Au moins onze opposants birmans impliqués dans les manifestations démocratiques de l'an dernier à Rangoun ont été condamnés mardi chacun à 65 ans de prison, a annoncé un porte-parole de l'opposition.
Les dissidents, qui avaient également participé au soulèvement de 1988, ont été condamnés lors d'une audience à huis clos qui s'est tenue à l'intérieur de la prison Insein, dans l'ex-capitale birmane, a précisé Nyan Win, porte-parole de la Ligue nationale pour la démocratie (LND).
Parmi les opposants condamnés figurent Ko Jimmy et sa femme, Nilar Thein, qui avait dû abandonner sa fillette de quatre mois lorsqu'elle était passée dans la clandestinité au cours de la répression des manifestations d'août 2007.
Nilar Thein a été arrêtée en septembre dernier après plus d'un an de clandestinité.

####################

**VOS CONSIGNES:** D'après le texte sur les opposants birmans, à combien d'années de prison chacun des dissidents a-t-il été condamné ?

####################

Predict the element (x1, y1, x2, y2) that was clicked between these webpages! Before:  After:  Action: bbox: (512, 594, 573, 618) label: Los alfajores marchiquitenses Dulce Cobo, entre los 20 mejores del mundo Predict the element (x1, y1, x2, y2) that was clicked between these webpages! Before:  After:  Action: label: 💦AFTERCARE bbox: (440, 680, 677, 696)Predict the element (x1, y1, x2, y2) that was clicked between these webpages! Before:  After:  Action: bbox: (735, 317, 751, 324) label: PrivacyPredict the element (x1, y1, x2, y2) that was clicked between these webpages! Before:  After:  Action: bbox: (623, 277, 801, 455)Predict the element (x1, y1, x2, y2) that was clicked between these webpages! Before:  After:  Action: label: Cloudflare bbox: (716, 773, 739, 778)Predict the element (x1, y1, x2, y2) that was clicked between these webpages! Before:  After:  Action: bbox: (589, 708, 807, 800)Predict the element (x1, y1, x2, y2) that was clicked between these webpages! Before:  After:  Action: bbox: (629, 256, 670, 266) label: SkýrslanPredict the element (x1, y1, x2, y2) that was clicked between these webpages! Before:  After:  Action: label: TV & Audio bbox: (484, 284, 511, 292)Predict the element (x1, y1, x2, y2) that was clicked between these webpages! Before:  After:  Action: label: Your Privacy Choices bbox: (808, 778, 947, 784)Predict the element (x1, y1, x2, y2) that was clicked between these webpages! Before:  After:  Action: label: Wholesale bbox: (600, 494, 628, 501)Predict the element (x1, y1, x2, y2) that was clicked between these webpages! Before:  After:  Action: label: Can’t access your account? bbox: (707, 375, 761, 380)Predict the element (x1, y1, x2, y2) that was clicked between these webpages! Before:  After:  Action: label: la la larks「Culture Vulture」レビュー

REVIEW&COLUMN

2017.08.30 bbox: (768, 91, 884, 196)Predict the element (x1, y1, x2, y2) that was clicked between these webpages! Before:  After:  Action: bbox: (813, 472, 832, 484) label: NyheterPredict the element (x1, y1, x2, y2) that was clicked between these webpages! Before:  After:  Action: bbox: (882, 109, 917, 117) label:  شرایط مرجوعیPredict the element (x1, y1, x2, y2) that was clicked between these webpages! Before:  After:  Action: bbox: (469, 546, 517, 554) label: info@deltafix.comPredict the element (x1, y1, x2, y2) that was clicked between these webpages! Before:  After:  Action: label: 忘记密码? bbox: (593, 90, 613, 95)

####################

**SOLUTION DE L'EXERCICE:** Chacun a été condamné à 65 ans de prison.